As lições da quebra da FTX (e por que isso não tem nada a ver com cripto)
O que ocorreu com a FTX, que adota o modelo faroeste de tantas outras “exchanges pontocom” que passaram a explorar a ineficiência dos reguladores brasileiros nos últimos anos, foi a dispensa de cuidados básicos de governança
Símbolo do FTT, token da TFX
O Bitcoin não quebrou. E Satoshi Nakamoto continua sendo a pessoa mais confiável do mercado financeiro e de capitais.
Enquanto isso, os projetos e pessoas comuns continuam a nos decepcionar. Dessa vez, Sam Bankman-Fried (SBF), CEO e fundador da FTX, e Changpeng Zhao (CZ), da Binance, que em um joguinho de traders e más práticas de gestão, colocaram o ecossistema cripto em xeque.
A FTX, do SBF, tida como a grande concorrente à Binance, de CZ, acaba de quebrar. Em 11 de novembro de 2022, anunciou que entrou com pedido de Chapter 11 nos EUA, com direito à renúncia do seu CEO e fundador
Um rombo estimado entre US$ 10 bilhões e US$ 50 bilhões. E, ao que parece, podendo carregar outras empresas dentro da mesma espiral, uma vez que a prática de alavancagem é comum às plataformas que se dizem “sem sede”.
Todavia, isso não tem nada a ver com cripto. Explico.
Qualquer plataforma que lida com bens de terceiros, seja um estacionamento, um banco, ou uma exchange, tem o dever de devolver os mesmos bens quando o cliente os requisita.
Para isso, a não ser que tenha autorização legal ou contratual expressa e controles adequados de margem e de riscos, não pode negociar nem colocar em garantia de suas próprias operações os ativos dos usuários.
Não é diferente com cripto. Uma plataforma de negociação centralizada existe por dois motivos: um, para facilitar o ingresso de pessoas na web3, sem que essas tenham que entender profundamente as características das tecnologias lá negociadas. E dois, para guardar os ativos enquanto os clientes decidem se querem mantê-los ou comercializá-los em alguma janela de oportunidade.
O que ocorreu com a FTX, que adota o modelo faroeste de tantas outras “exchanges pontocom” que passaram a explorar a ineficiência dos reguladores brasileiros nos últimos anos, foi a dispensa daqueles cuidados.
Os ativos dos clientes foram utilizados pela empresa para cobrir gastos próprios, como operações de arbitragem e investimentos em ativos de risco, para pagar campanhas e patrocínios, para bancar lobbies e relações com agentes ligados a governos.
Se a intenção não fosse, pura e simplesmente, executar uma fraude, a expectativa era que essas “apostas” trouxessem resultado antes que os clientes pedissem de volta os seus recursos.
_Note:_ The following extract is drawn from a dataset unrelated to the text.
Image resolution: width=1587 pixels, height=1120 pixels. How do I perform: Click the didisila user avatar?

A descoberta de furo no balanço da Alameda (braço da FTX com sede nos EUA), seguida do ataque especulativo promovido por CZ (que provocou a queda da FTT, token da própria FTX, relevante em seu balanço), levaram a uma corrida bancária e à consequente quebra da empresa.
Era quase tão óbvio que isso ocorreria quanto parece ser que a Binance enfrentará graves problemas com a Justiça. Inclusive aqui está um ponto que pode ter atiçado o CZ a atacar seu concorrente, pois SBF havia recém-publicado um post zombando da impossibilidade de o chinês pisar nos EUA, sob pena de ser preso.
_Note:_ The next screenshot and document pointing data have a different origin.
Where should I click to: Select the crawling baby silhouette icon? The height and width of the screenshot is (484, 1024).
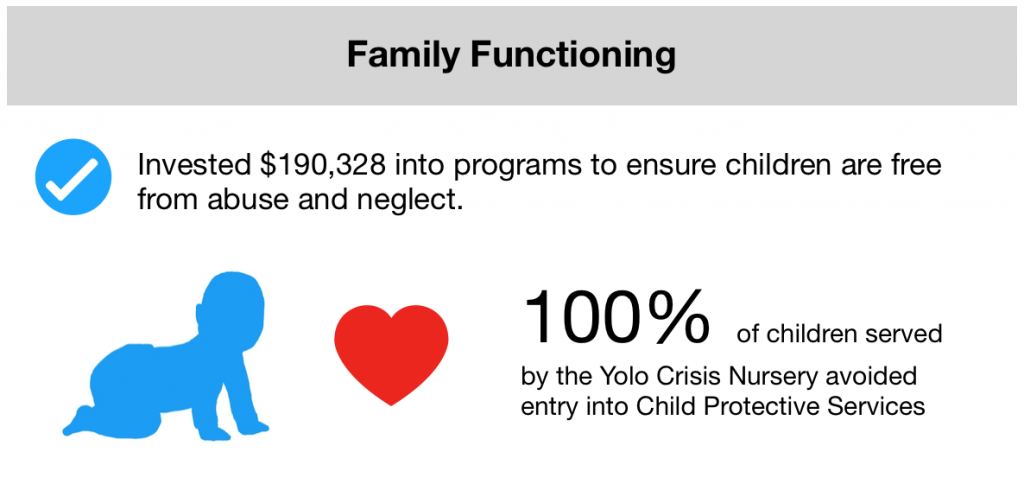(x=166, y=355)
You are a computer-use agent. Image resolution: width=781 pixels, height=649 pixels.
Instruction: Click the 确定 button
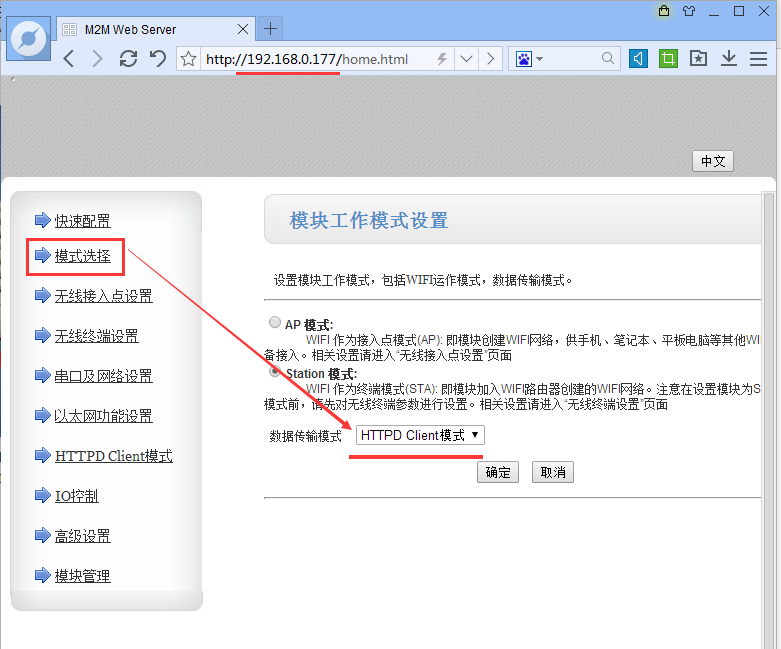coord(497,472)
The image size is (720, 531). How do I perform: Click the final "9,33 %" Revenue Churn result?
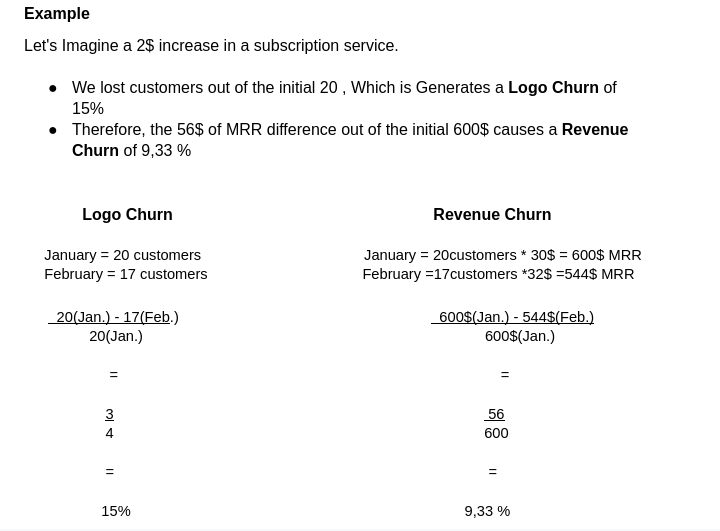click(487, 511)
Neste sentido, os principais veículos globais (como Reuters e Forbes) e até brasileiros (como Folha de S. Paulo e O Globo), já trouxeram informações que colocam a exchange chinesa como um dos principais hubs de lavagem de dinheiro no mundo, inclusive com operações de células terroristas e com países sancionados.
Assim como aconteceu com SBF, muita gente ainda vai pagar para ver.
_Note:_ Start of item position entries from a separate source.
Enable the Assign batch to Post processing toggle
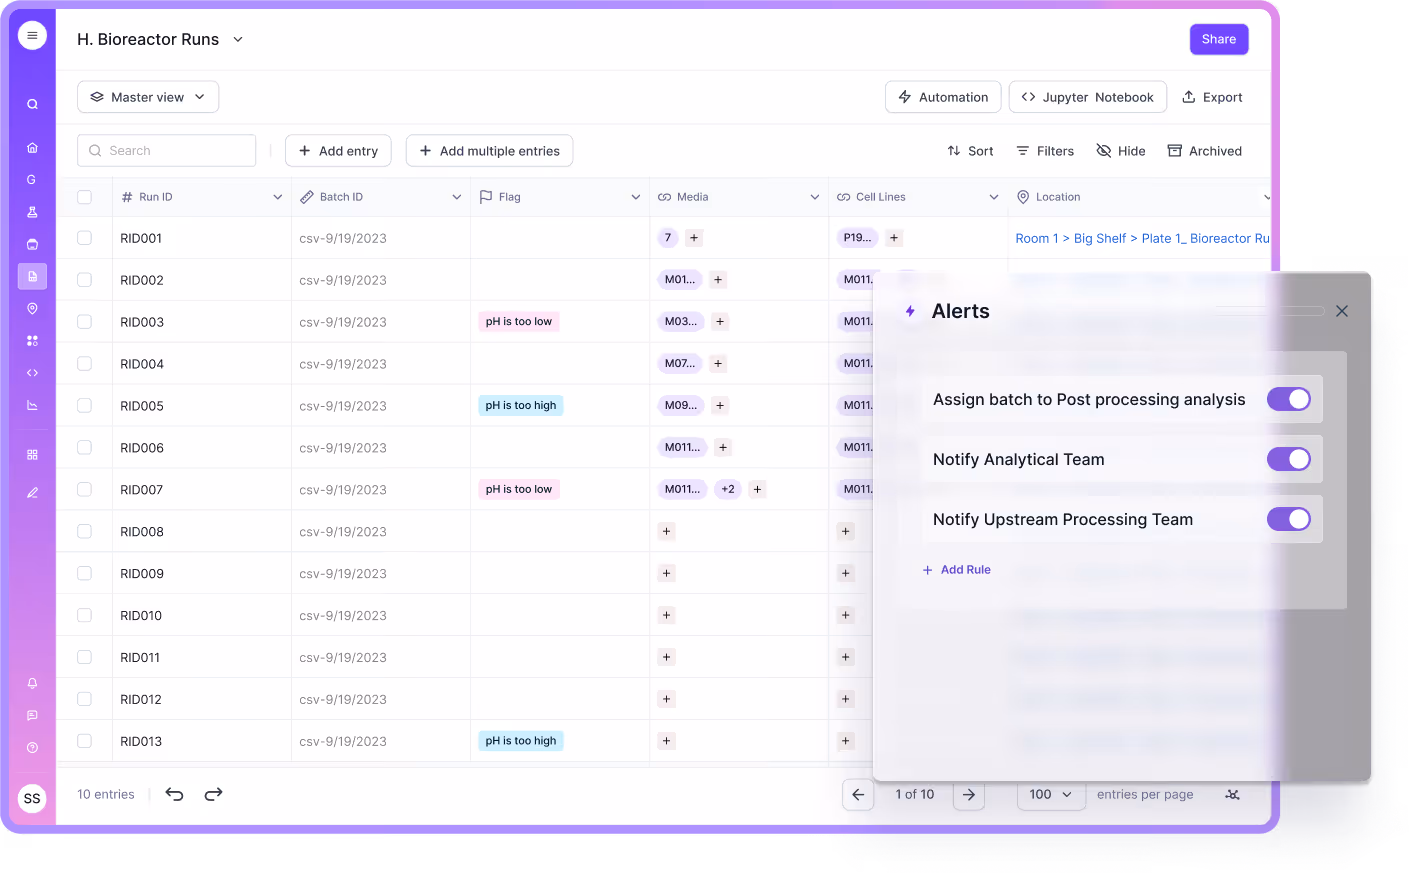 coord(1289,399)
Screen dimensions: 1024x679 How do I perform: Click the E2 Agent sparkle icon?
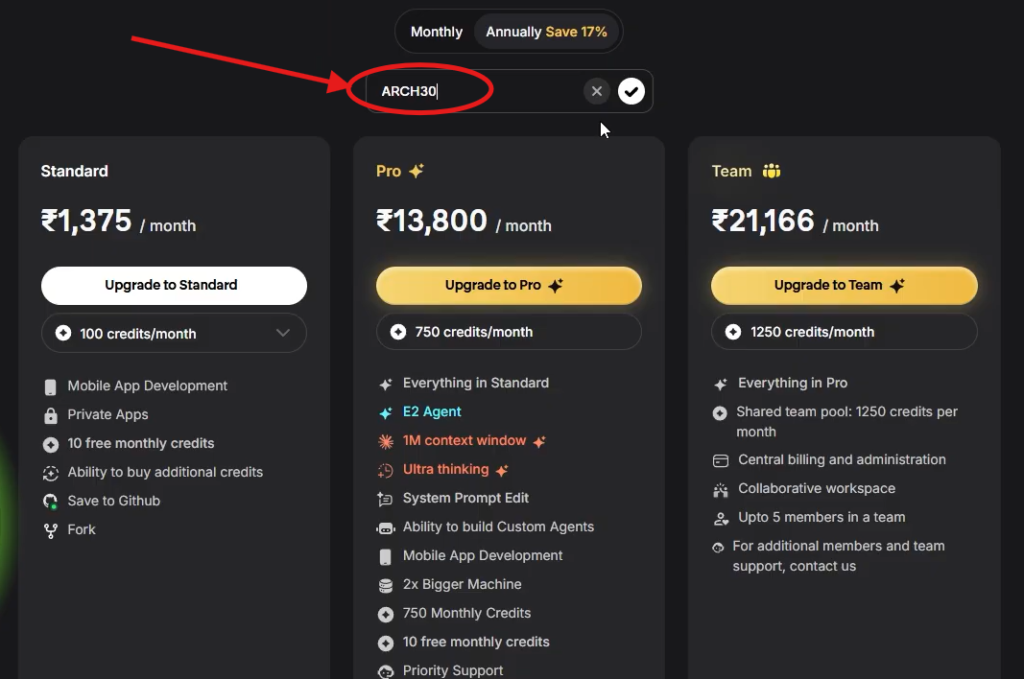click(388, 411)
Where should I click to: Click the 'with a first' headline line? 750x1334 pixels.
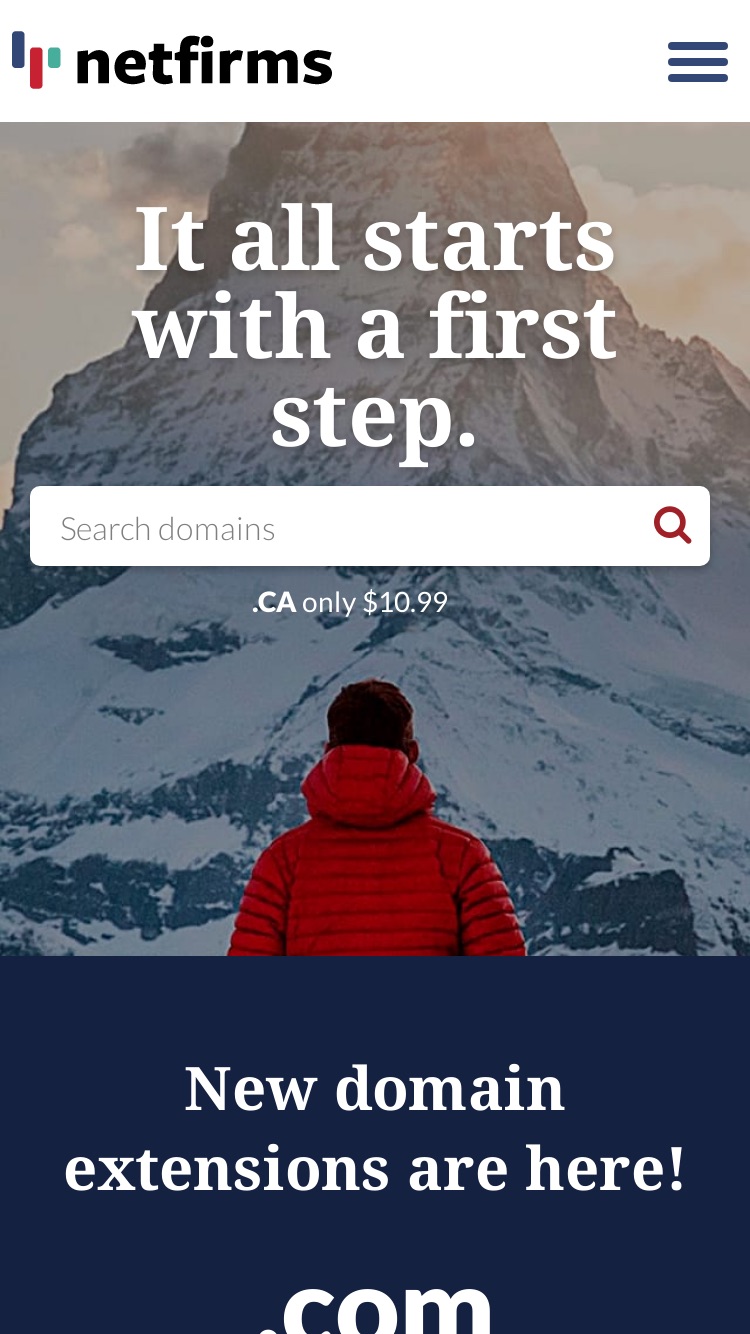(x=375, y=326)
Um dos motivos é o encantamento por personalidades carismáticas, que convencem até mesmo experientes analistas. Outro é o efeito de ações puramente marqueteiras, como a conexão com grandes nomes locais.
No Brasil, Henrique Meirelles acaba de emprestar seu nome à Binance, depois que essa enfrentou problemas com o Banco Central, no conflito com Meliuz/Bankly e Capitual.
O mais novo golpe de marketing é o “proof of reserve”, uma mentira que enganará consumidores ingênuos por algum tempo. Veja bem: a FTX tinha mais de US$ 30 bilhões de ativos antes da quebra.
E, mesmo comprovando a existência, quebrou. Por um simples fato: suas obrigações com clientes e com outras contrapartes superavam (e muito) aquele montante.
Essas obrigações são praticamente impossíveis de comprovar, porque não estão no blockchain, como as wallets que mantém as reservas em cripto. A FTX, por exemplo, emprestou alguns bilhões de dólares a sua coirmã Alameda, numa operação carregada de conflitos de interesses que ninguém teria conhecido antes da quebra.
Embora o Bitcoin tenha trazido para a humanidade um sistema digital baseado na inovadora solução de confiança de transações, o mesmo não se aplica a quem presta serviços no seu entorno.
Aqui, tudo continua como antes: empresas confiáveis são aquelas que tem local estabelecido, administradores com track record e governança validada por órgão internos, auditorias externas e fiscalização por reguladores.
No Brasil, o MB (Mercado Bitcoin) segue este princípio e, junto com outras exchanges sérias, têm lutado na ABCripto (Associação Brasileira de Criptoeconomia), para aprovação de um marco legal, bem como, para educar o mercado sobre os riscos escondidos em plataformas piratas que praticam a arbitragem regulatória para fugir das obrigações legais.
Que essa dolorosa lição seja a última para todos nós.